Extract to read
= = = = =

A coworker called out because he had to donate plasma to get money to buy food. He hadn’t eaten in two days but wanted to make sure his kids had food. When I found out later, I gave him $100 and drove him to the store. Talk about dedication!
A buddy said he’d be late because a cat was chilling on his car. Turns out, a huge caterpillar excavator fell on his ride from a badly parked trailer. He got a new car, but that call-out? Totally epic.
My husband missed work cause one of our goats went into labor wrong. He had to hold the goat so I could help the baby get into position. Boss didn’t believe it until my husband sent a photo proving the crazy animal mid-birth situation. Proof is everything!
“Can’t come in, my fish is giving birth.” Sounds bonkers, right? But this fish was extinct in the wild and really needed alone time because it eats its babies if left together. Who knew fish drama was a thing?
I was a lifeguard and one guard called in late saying she was saving a bird that fell in her pool. She came back carrying it in a laundry basket, and we all took turns babysitting our new feathered friend. Talk about a memorable break!
A guy missed work because a spider bit him so bad they had to cut a chunk out of his hand. The spider? A whitetail that caused a nasty reaction. His nickname? “Spider Matt.”
A coworker said her cat hid her car keys. A week later, I caught one of my cats carrying my car keys around the house. Cats: masters of sabotage.
My skinny coworker called in saying she got attacked by a group of guys and sent two of them to the hospital. I thought it was a joke until she got sued for excessive force. Turns out she’s a black belt in martial arts. Size ain’t everything!
A guy kept calling in saying his grandmother died. It was all true... except it was three different grandmas, two of whom were lesbians and very much alive. Talk about recycling stories!

= = = = =

Dataset
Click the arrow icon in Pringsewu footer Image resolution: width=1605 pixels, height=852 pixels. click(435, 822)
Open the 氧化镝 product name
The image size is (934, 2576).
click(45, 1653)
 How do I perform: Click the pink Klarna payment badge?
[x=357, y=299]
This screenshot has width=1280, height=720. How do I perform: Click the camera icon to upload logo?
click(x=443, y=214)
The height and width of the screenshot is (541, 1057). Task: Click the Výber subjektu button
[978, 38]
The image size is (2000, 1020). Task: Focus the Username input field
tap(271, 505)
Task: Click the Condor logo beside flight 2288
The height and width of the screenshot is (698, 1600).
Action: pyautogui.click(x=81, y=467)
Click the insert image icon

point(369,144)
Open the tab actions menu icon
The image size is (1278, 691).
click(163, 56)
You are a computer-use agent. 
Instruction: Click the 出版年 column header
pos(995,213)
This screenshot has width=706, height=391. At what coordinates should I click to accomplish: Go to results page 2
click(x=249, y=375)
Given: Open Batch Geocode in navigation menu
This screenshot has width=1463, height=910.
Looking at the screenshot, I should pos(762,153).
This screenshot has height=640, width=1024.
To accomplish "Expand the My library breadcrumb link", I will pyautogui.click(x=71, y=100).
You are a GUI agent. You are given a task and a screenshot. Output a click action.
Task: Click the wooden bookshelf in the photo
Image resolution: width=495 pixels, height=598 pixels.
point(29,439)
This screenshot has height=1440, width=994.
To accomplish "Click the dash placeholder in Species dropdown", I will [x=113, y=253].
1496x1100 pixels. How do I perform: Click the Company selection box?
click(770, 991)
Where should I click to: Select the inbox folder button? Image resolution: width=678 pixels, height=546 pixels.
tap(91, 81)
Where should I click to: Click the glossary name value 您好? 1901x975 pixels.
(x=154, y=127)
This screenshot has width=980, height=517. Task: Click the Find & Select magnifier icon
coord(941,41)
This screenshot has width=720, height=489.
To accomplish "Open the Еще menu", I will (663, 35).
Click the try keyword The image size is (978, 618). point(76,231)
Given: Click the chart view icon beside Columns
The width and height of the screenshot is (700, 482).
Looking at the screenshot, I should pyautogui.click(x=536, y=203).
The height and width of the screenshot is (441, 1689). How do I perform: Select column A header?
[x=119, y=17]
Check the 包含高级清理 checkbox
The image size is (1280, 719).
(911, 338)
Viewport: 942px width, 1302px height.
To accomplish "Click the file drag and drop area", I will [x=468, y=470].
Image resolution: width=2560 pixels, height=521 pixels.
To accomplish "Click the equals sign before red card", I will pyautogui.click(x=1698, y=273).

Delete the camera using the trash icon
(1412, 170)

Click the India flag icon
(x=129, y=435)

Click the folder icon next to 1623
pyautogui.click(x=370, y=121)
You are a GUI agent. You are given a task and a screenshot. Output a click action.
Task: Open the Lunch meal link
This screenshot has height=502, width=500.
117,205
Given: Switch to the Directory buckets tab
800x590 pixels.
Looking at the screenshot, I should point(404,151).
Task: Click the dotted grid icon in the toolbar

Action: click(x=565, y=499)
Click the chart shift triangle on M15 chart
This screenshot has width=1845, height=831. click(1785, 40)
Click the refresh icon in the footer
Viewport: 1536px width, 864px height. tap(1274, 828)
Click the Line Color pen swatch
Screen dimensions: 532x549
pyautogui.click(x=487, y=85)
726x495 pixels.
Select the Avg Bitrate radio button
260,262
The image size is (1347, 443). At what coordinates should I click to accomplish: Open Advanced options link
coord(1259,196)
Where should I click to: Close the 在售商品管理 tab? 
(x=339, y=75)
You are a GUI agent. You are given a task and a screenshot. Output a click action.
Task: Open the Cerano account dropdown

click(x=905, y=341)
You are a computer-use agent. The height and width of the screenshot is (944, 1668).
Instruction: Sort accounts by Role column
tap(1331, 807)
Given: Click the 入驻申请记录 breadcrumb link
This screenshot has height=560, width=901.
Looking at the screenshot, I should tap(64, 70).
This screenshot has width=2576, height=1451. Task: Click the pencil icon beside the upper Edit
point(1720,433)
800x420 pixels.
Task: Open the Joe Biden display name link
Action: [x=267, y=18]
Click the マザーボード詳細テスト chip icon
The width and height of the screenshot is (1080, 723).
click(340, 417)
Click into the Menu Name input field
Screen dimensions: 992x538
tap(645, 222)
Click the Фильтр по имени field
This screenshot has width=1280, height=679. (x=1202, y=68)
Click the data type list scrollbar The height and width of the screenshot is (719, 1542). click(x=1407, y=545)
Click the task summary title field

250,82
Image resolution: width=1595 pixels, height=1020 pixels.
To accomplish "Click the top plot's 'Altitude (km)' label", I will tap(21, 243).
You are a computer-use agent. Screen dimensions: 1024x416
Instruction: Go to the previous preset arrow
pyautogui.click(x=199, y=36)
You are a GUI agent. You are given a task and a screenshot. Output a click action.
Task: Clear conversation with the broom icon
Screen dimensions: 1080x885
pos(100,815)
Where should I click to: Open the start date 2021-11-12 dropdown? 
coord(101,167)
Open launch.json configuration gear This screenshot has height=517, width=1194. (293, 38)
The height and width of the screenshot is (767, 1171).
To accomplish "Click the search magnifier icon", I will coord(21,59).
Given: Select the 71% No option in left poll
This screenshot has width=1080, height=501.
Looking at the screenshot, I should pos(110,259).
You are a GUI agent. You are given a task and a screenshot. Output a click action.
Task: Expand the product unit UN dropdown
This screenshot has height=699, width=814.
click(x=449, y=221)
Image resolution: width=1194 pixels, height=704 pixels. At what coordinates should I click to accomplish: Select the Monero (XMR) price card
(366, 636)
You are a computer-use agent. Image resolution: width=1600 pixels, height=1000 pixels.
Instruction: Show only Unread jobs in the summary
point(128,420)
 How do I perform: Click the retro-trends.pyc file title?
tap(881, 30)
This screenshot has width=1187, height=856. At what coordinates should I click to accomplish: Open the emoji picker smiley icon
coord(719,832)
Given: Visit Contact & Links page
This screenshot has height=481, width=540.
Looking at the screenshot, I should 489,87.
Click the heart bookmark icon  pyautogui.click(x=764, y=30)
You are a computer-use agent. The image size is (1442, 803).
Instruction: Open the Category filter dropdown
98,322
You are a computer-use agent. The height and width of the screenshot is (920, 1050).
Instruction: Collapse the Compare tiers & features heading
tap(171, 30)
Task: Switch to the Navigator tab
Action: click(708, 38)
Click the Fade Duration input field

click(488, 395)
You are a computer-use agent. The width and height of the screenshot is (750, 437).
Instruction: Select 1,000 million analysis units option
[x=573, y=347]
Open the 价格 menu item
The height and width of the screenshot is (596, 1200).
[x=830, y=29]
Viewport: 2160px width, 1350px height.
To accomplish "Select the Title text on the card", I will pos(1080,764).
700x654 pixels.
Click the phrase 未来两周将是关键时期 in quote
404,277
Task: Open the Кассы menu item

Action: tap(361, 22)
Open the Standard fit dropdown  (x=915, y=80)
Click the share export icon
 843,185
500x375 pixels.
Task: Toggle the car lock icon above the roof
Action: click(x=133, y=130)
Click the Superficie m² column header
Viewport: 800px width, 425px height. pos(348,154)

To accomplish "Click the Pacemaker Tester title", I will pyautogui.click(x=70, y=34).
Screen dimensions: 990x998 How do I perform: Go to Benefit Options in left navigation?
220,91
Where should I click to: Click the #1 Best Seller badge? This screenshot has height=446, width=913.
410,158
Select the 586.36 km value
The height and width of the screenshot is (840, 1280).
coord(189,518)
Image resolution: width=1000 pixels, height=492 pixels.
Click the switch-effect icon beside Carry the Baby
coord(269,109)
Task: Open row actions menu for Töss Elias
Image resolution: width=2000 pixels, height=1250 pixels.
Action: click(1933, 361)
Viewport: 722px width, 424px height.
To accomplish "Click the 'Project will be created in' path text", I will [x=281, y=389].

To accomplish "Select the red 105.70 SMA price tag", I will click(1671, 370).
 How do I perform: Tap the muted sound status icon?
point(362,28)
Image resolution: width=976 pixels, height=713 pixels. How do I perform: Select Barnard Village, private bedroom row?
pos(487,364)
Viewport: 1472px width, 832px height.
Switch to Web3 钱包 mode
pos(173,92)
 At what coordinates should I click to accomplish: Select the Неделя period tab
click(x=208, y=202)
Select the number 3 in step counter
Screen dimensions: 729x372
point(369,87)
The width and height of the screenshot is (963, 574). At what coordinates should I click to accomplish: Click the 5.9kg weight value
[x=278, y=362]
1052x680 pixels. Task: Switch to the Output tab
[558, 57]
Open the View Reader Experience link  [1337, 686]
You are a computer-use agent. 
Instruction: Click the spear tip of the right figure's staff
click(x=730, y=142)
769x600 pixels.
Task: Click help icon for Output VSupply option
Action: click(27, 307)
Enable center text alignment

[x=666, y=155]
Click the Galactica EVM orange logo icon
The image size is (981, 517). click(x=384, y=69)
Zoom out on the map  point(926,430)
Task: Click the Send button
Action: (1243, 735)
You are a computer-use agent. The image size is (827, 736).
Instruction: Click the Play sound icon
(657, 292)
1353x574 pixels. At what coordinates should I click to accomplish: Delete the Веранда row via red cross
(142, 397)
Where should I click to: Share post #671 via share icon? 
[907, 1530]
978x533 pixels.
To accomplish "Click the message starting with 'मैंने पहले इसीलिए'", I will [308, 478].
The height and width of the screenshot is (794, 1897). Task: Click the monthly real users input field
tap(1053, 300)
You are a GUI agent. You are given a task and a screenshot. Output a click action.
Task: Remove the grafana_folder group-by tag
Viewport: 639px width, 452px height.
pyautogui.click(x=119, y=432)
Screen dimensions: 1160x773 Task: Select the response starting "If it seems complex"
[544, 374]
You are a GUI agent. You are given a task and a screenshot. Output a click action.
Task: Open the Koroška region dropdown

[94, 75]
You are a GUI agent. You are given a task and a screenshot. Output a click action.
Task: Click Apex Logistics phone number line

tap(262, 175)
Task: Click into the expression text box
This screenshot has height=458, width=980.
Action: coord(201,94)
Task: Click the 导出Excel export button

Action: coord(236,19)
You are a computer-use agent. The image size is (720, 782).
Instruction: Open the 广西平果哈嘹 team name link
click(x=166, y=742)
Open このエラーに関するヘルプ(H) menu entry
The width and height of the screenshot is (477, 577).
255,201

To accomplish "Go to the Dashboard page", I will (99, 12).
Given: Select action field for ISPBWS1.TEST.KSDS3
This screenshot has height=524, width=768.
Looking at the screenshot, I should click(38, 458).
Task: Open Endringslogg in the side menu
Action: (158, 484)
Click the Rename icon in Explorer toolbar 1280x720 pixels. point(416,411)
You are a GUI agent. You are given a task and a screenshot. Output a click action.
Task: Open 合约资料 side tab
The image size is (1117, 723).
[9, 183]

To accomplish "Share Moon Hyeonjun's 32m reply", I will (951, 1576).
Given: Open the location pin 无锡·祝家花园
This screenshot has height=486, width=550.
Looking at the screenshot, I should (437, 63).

= = = = =

Exercises
1. Output the part of the call-out stories above from "A guy kept calling" up to and including "about recycling stories!", copied word for word.
2. In the call-out stories, what kind of spider bit the man who ended up nicknamed "Spider Matt"?
3. List every kind of animal that appears in the call-out stories.

Written answers
1.
A guy kept calling in saying his grandmother died. It was all true... except it was three different grandmas, two of whom were lesbians and very much alive. Talk about recycling stories!

2. A whitetail spider.

3. Cat, goat, fish, bird, spider